To solve this equation we use sin x formula and substitute method.

Solution: 

\int \frac{\sin x-\cos x}{\sqrt{\sin 2 x}} d x                                            \left[(\cos x+\sin x)^{2}=\cos ^{2} x+\sin ^{2} x+2 \cos x \sin x\right]=1+\sin 2 x

                                                                        \left[\sin 2 x=(\cos x+\sin x)^{2}-1, \quad t=\cos x+\sin x, \quad d t=(-\sin x+\cos x) d x\right.

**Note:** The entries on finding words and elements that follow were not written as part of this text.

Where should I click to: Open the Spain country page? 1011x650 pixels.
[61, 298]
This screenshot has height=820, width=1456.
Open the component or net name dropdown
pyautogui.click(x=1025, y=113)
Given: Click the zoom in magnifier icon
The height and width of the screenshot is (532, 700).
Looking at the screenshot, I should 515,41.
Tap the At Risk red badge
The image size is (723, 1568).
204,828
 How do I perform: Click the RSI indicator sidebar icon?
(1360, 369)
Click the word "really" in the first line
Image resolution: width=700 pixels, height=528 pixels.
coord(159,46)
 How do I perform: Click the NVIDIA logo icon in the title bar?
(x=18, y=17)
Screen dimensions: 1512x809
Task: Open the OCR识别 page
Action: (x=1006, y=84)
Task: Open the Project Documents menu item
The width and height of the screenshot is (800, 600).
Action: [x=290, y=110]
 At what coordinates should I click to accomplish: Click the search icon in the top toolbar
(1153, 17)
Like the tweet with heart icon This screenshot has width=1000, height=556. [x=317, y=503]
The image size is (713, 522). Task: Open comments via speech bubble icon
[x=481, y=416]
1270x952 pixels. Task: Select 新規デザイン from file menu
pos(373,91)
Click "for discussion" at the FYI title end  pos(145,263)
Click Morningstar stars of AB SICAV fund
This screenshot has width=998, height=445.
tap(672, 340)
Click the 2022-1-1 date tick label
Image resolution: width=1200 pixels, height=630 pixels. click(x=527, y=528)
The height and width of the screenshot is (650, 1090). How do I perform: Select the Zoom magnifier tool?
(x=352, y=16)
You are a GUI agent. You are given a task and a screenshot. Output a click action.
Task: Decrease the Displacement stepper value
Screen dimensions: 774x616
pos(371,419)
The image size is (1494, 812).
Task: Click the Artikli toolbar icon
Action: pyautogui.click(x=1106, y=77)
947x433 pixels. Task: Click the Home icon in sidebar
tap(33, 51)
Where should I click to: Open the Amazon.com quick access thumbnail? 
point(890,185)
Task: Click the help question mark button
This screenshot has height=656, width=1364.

=\int \frac{\sin x-\cos x}{\left(\sqrt{ \left.(\cos x+\sin x)^{2}-1\right)}\right)} d x

Let  t=\cos x+\sin x, \quad d t=(-\sin x+\cos x) d x

=-\frac{d t}{\sqrt{t^{2}-1}}                                          \left[\because \frac{1}{\sqrt{t^{2}-a^{2}}} d t=\log \left|t+\sqrt{t^{2}-a^{2}}\right|+c\right.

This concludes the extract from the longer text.